New victim came in the mail yesterday:
It's a starter/generator "altermotor" from a hybrid. Rated at 10kw!
@200-odd volts, so good for about 50 amps (at whatever voltage up to 200 that you can supply) continuous. Brushless DC. Water cooled. Weighs in at all of 27lbs. It's a couple of inches bigger in each dimensions than a standard, full-size alternator.
Found dirt cheap (for these numbers) on ebay. Once I found out that it was a BLDC motor, I had to have it. The little bit of cogging as I turned the pulley confirmed it as such.
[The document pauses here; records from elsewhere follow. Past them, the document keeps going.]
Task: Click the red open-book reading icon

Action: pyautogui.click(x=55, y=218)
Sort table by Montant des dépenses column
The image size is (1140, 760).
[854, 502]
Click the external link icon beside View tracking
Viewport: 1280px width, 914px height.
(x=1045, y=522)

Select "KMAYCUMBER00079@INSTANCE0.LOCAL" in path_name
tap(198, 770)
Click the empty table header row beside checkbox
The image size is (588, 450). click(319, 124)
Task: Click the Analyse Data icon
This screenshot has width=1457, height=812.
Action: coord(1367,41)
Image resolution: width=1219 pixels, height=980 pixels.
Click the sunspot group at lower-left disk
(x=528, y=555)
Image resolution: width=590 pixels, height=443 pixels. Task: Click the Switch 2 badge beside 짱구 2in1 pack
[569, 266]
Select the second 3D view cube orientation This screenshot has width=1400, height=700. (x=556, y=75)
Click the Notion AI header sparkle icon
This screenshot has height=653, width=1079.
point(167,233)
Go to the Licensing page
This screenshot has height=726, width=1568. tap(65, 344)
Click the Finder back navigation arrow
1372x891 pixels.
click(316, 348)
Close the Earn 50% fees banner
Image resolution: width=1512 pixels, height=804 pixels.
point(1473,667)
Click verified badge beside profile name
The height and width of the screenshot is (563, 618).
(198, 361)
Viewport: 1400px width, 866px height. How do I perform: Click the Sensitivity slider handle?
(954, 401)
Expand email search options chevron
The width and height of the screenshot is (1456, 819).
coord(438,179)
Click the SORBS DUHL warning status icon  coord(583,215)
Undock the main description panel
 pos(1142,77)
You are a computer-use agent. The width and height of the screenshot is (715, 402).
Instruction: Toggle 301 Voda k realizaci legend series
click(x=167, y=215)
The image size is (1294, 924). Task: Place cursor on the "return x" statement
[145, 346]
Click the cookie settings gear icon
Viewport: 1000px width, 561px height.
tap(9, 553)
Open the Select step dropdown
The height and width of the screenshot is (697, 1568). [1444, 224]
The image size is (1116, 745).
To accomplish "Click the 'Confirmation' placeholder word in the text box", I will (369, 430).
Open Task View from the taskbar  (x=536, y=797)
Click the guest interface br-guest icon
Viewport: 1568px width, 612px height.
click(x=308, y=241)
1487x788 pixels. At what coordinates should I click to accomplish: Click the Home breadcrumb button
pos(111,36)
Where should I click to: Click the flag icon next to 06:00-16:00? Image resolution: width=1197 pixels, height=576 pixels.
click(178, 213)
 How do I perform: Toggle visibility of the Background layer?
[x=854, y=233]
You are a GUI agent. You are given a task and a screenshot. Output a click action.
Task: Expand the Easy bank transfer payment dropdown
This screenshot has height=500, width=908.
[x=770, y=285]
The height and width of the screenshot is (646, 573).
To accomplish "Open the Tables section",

Spun it with my drill, hooked up to a rectifier, and it put out 40v @1350 rpm, ~33 rpm/V. Lower than most of my reasonably high-powered DC motors. NICE!
No hall effect sensors, unfortunately:
But hey, I have ebike controllers that can run sensorless. Sooooo...time to hack together a bench test:
Results:
Best part:
It was only drawing 0.81 amps, even without sensors. That's as good as anything I've hooked up
with sensors. Most of them, without sensors, end up pulling ~1 amp for every 10 volts thrown out. Gets quite wasteful when you're throwing 80 or 90 volts at them. I expected it to be efficient, but not without sensors.
This is nice. I can put it to work without messing around with hooking up hall sensors for now. Don't have to worry about over-revving it (might have to worry about the controller, but not the motor). Totally thrilled with it, so I ordered another!
Ok, back to your regularly misguided programming.